Material shown:
>>>
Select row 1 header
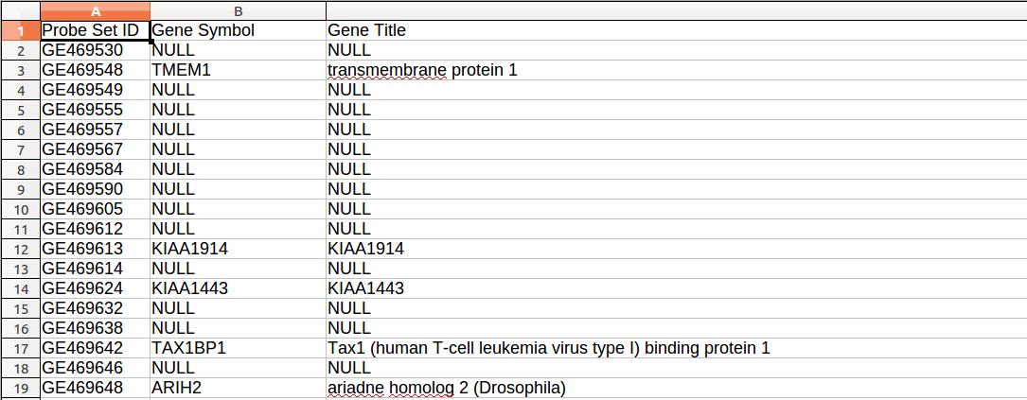 pyautogui.click(x=20, y=30)
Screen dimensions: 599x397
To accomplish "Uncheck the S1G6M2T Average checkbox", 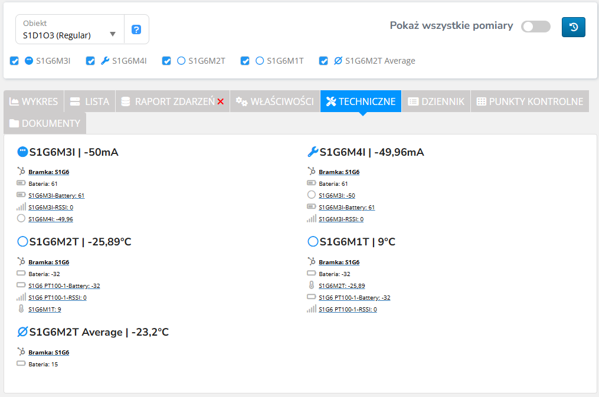I will coord(323,61).
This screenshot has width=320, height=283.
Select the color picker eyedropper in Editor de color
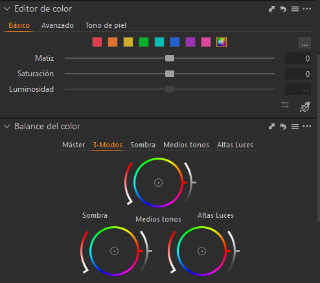click(305, 107)
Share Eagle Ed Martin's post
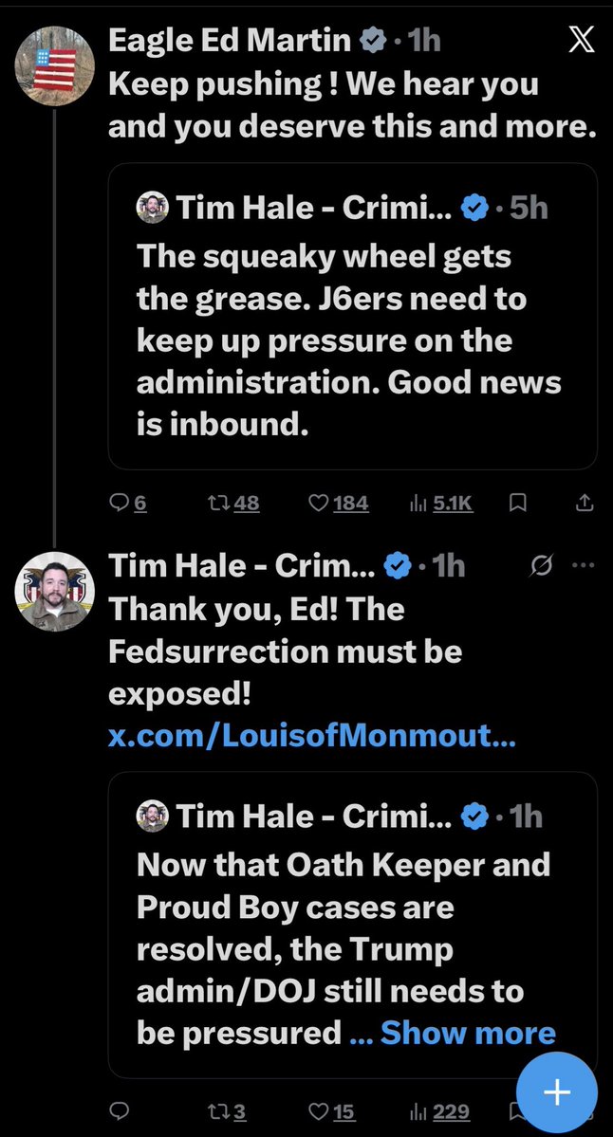 [x=585, y=504]
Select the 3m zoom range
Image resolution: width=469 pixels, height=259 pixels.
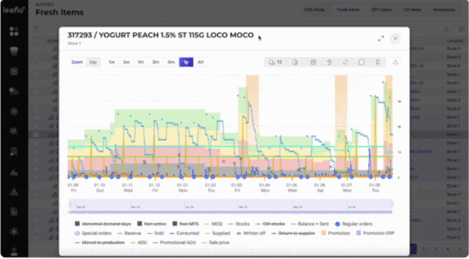[x=155, y=62]
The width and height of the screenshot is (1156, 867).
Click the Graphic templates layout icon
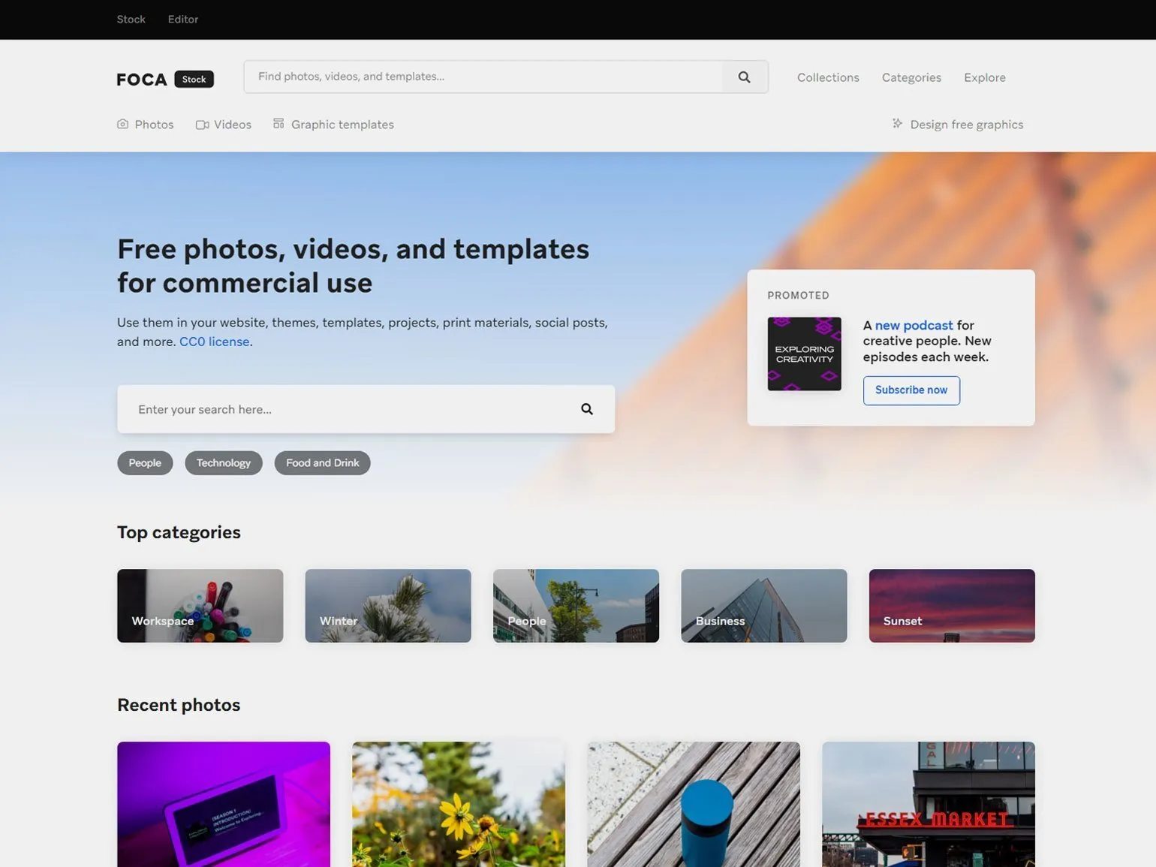click(x=278, y=124)
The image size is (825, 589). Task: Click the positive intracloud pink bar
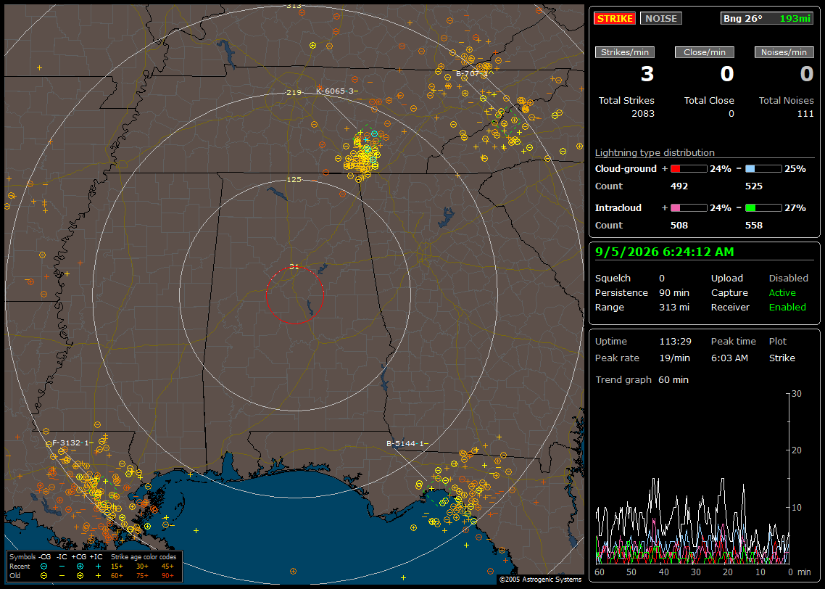[689, 208]
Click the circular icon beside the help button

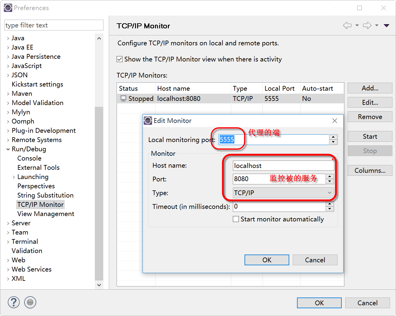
<<<
Task goal: Retype only the lines above from the one with "This screenshot has width=320, height=283." through the last, both ends included, keeping every picture out of the copy.

Solution to this task:
This screenshot has width=320, height=283.
Select the color picker eyedropper in Editor de color
click(305, 107)
Share Eagle Ed Martin's post
 [x=585, y=504]
Select the 3m zoom range
Image resolution: width=469 pixels, height=259 pixels.
[x=155, y=62]
The width and height of the screenshot is (1156, 867).
Click the Graphic templates layout icon
click(x=278, y=124)
The image size is (825, 589). Task: Click the positive intracloud pink bar
[689, 208]
Click the circular icon beside the help button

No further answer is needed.